J’ai cherché ces branches, monsieur le ministre. J’ai organisé une table ronde avec la Fédération des entreprises de propreté, l’Association française des banques et la Fédération du commerce et de la distribution, les représentants de branches dont on disait qu’elles pouvaient être concernées.
Ces organisations ont surtout insisté sur le fait que, depuis un certain temps, elles avaient été jetées en pâture dans la presse comme des branches qui ne menaient aucun dialogue social et qui rencontraient des difficultés.
Vous connaissez sans doute le film de notre collègue député François Ruffin, mes chers collègues ; la Fédération des entreprises de propreté l’a très mal vécu, considérant qu’il avait jeté l’opprobre sur ce secteur, avec comme conséquence des difficultés pour recruter. Et les propos tenus par le Président de la République n’ont rien arrangé.
De fait, les minima des branches que je viens de citer sont supérieurs au SMIC, en dépit d’une conjoncture complexe.
J’ai fini par trouver les deux branches qui pourraient être concernées par l’article 4, monsieur le ministre.
Il s’agit tout d’abord de la Fédération des prestataires de santé à domicile (PSAD), une branche contrainte par la tarification qui s’impose aux prestations qu’elle propose. Elle rencontre donc de vraies difficultés au regard de ces minima de branches, qu’elle avait d’ailleurs exposées dès le mois de novembre dernier dans un courrier adressé à Mme Borne, alors ministre du travail, et dont une copie vous était également adressée, monsieur le ministre.
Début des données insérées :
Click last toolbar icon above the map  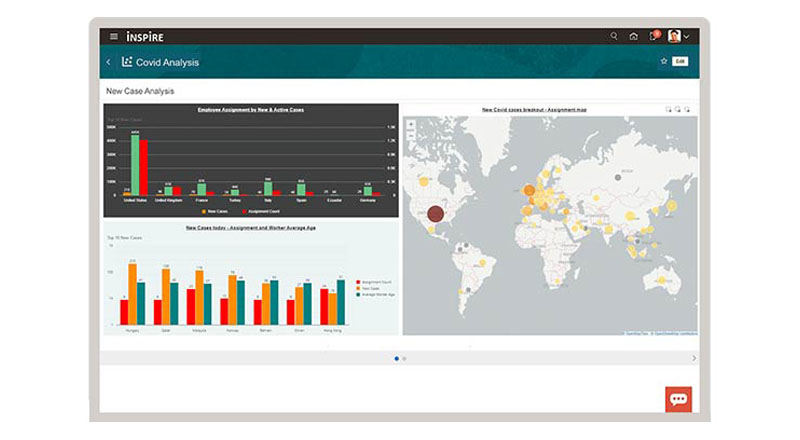(687, 109)
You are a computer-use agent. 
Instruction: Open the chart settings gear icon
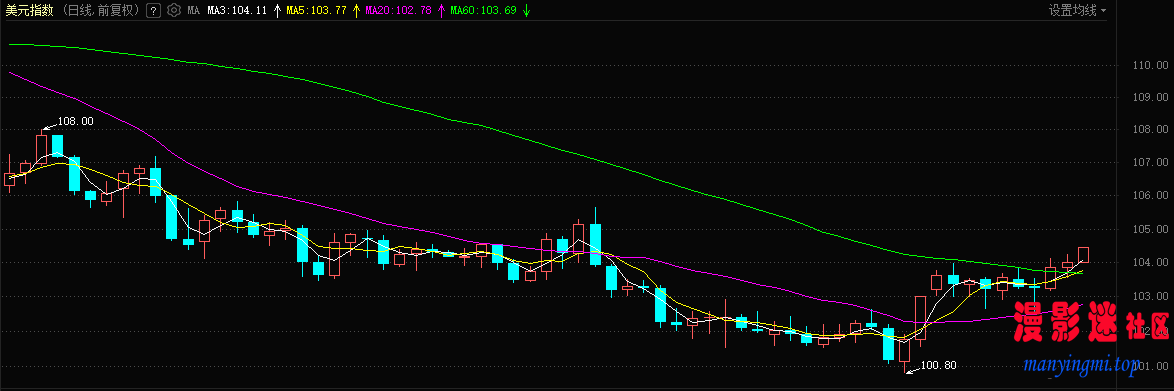(x=174, y=10)
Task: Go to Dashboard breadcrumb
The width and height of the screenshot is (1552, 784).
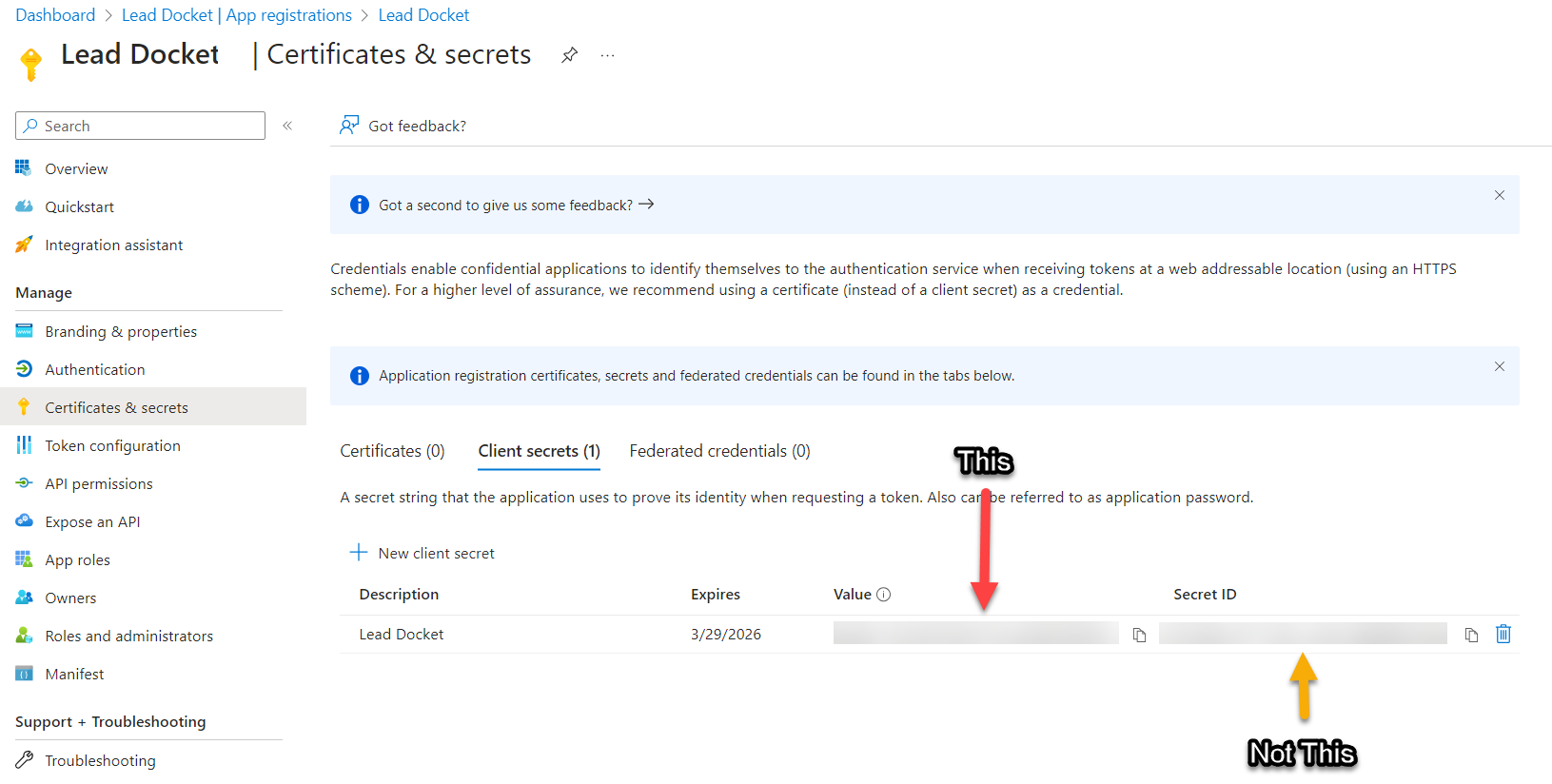Action: click(55, 15)
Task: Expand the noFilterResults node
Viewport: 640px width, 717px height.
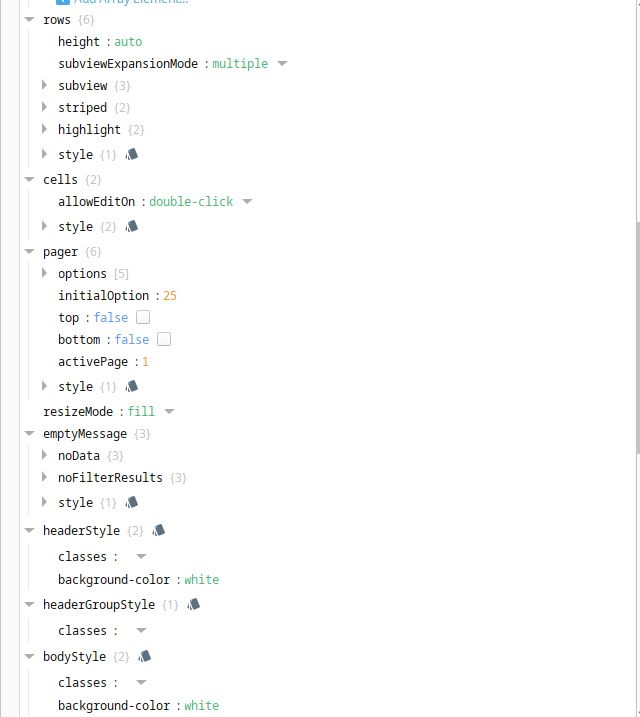Action: tap(44, 477)
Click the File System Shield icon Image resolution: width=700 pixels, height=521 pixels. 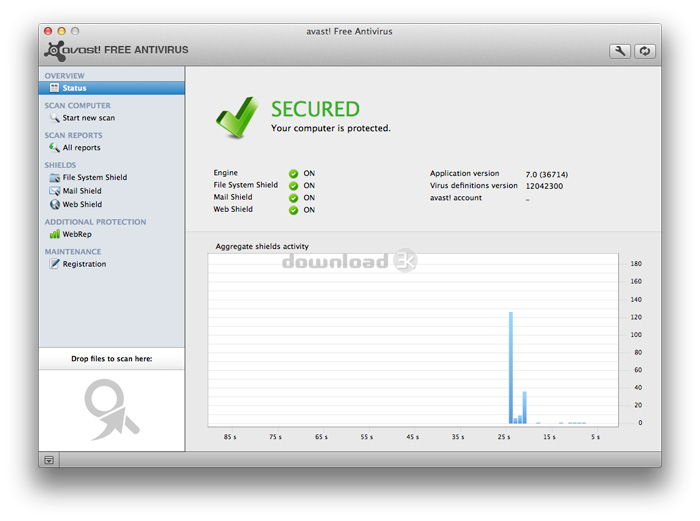pyautogui.click(x=55, y=178)
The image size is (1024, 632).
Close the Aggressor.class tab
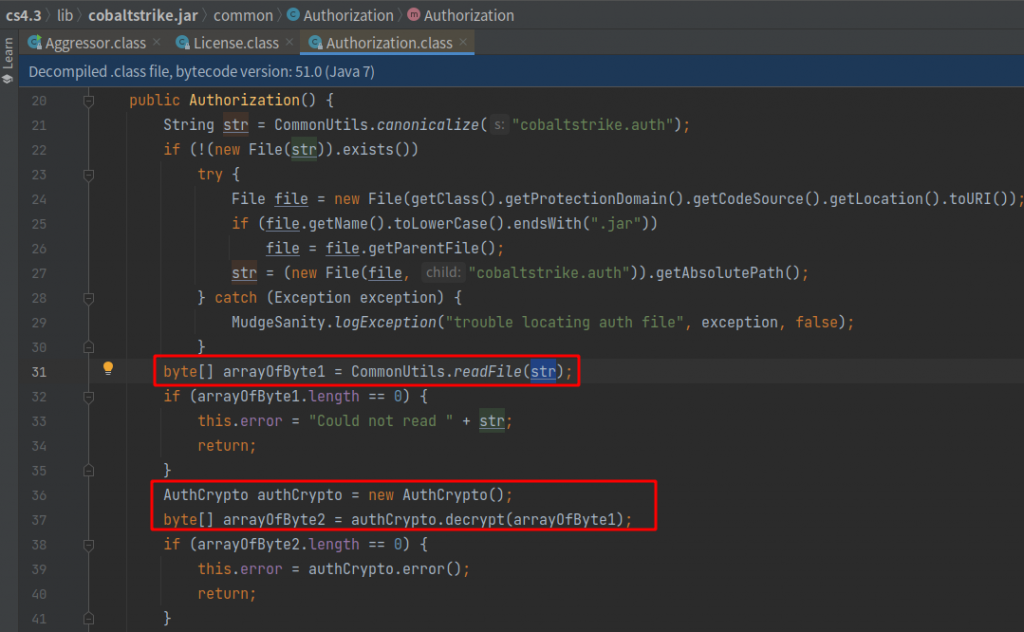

Les représentants de cette branche attendent toujours une réponse à ce courrier… Ils veulent bien se mettre en conformité, mais les tarifs qui s’appliquent à leur secteur les en empêchent.
J’ai cherché la deuxième branche : il s’agit de la PQR, la presse quotidienne régionale, qui vient d’ailleurs de fusionner avec la presse hebdomadaire régionale et la presse quotidienne départementale. Manifestement, cette fusion n’a pas permis à elle seule de résoudre le problème… Ils sont en train de négocier, mais ce n’est pas facile – nous connaissons tous l’état de la PQR aujourd’hui.
On peut se faire plaisir, voter ces amendements et se dire que la fusion permettra de cocher une case. Mais, très honnêtement, ce n’est pas la solution. Le problème, ce sont les salaires qui ne décollent pas du SMIC.
On a donc un vrai sujet à traiter, monsieur le ministre, mais je vous propose de le faire de façon sérieuse dans la future loi Travail, et non à travers ces amendements. Ces derniers n’apportent pas de solutions et ils jettent l’opprobre sur le dialogue social nourri et construit qui se déroule au sein de ces branches.